— Excerpts from a dataset —
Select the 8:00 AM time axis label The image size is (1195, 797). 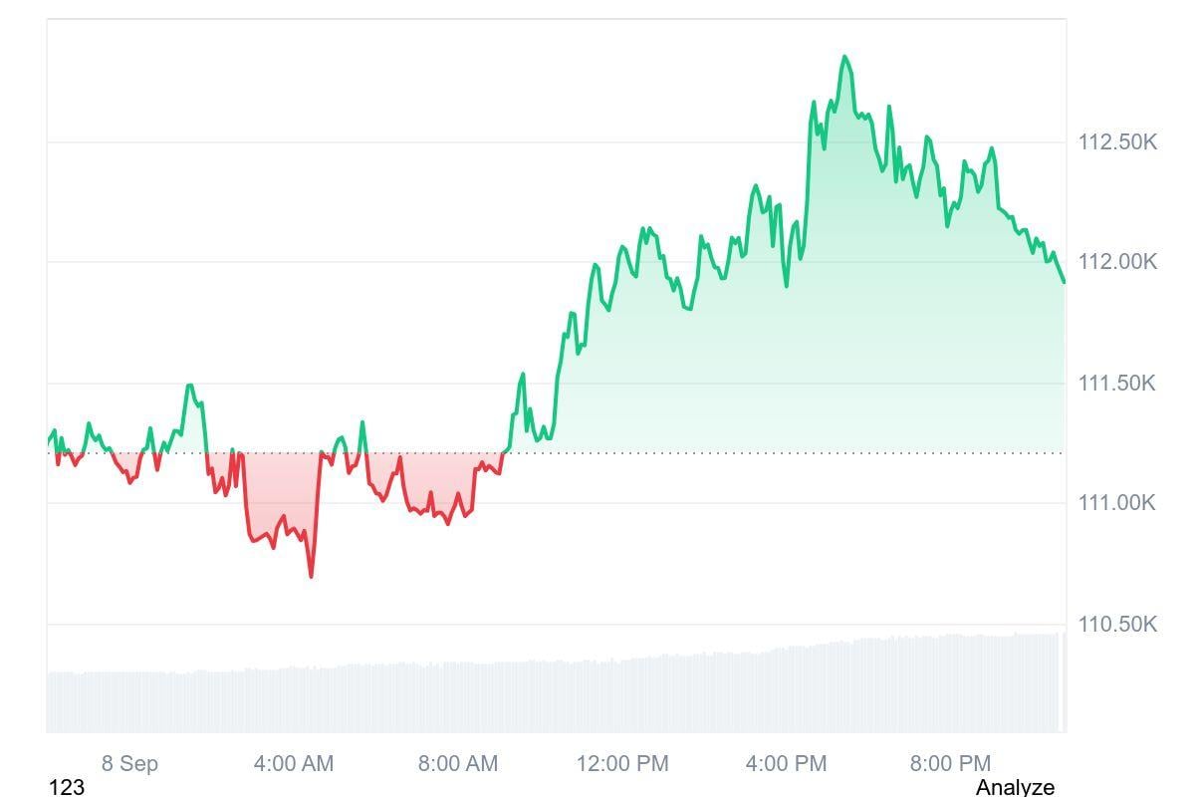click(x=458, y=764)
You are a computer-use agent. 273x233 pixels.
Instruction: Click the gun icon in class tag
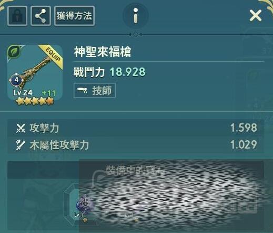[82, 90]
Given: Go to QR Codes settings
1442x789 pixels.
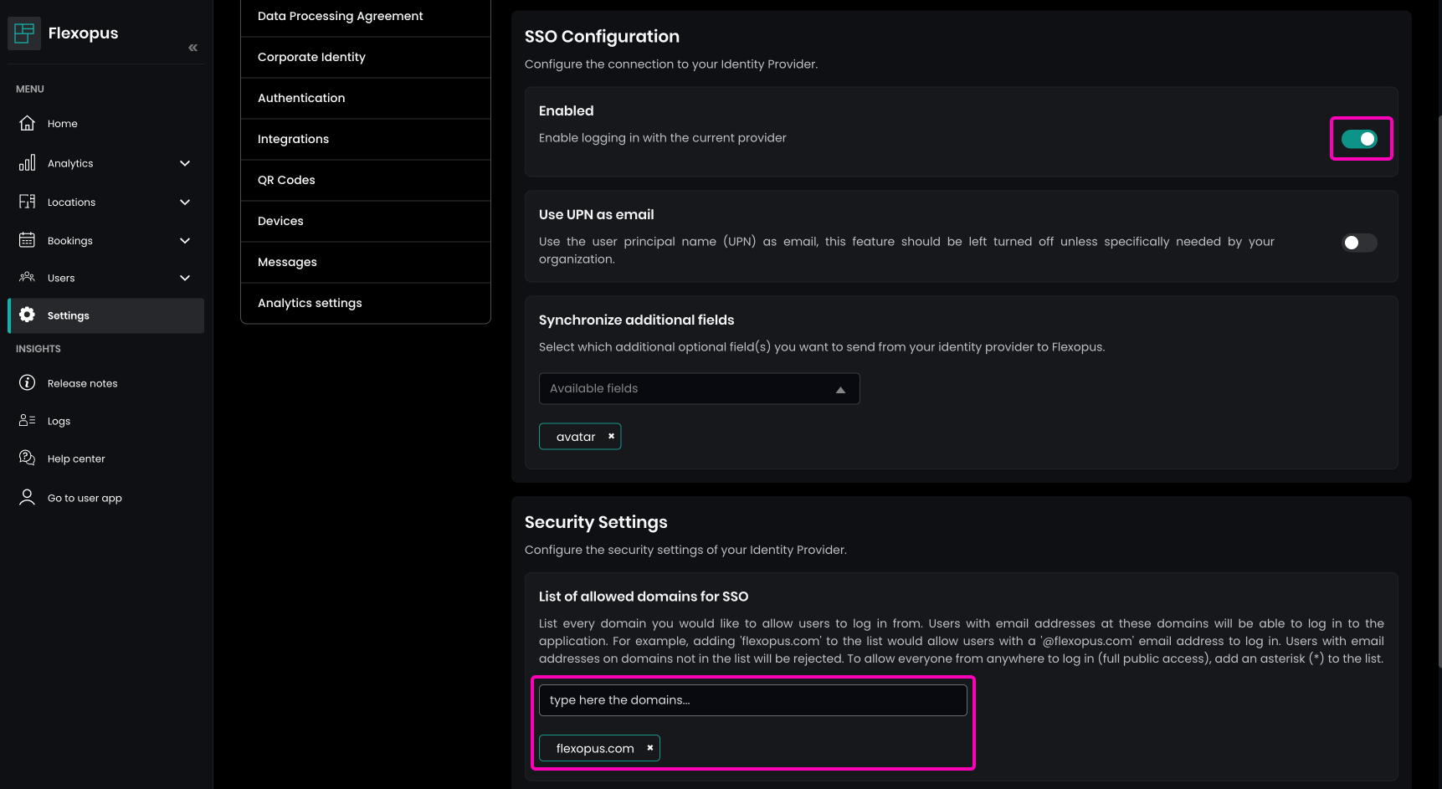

— EXERCISE PROMPT —
Where a line of the records has the string "pixels", return that line.

— SOLUTION —
You are a computer-use agent. 273x233 pixels.
1442x789 pixels.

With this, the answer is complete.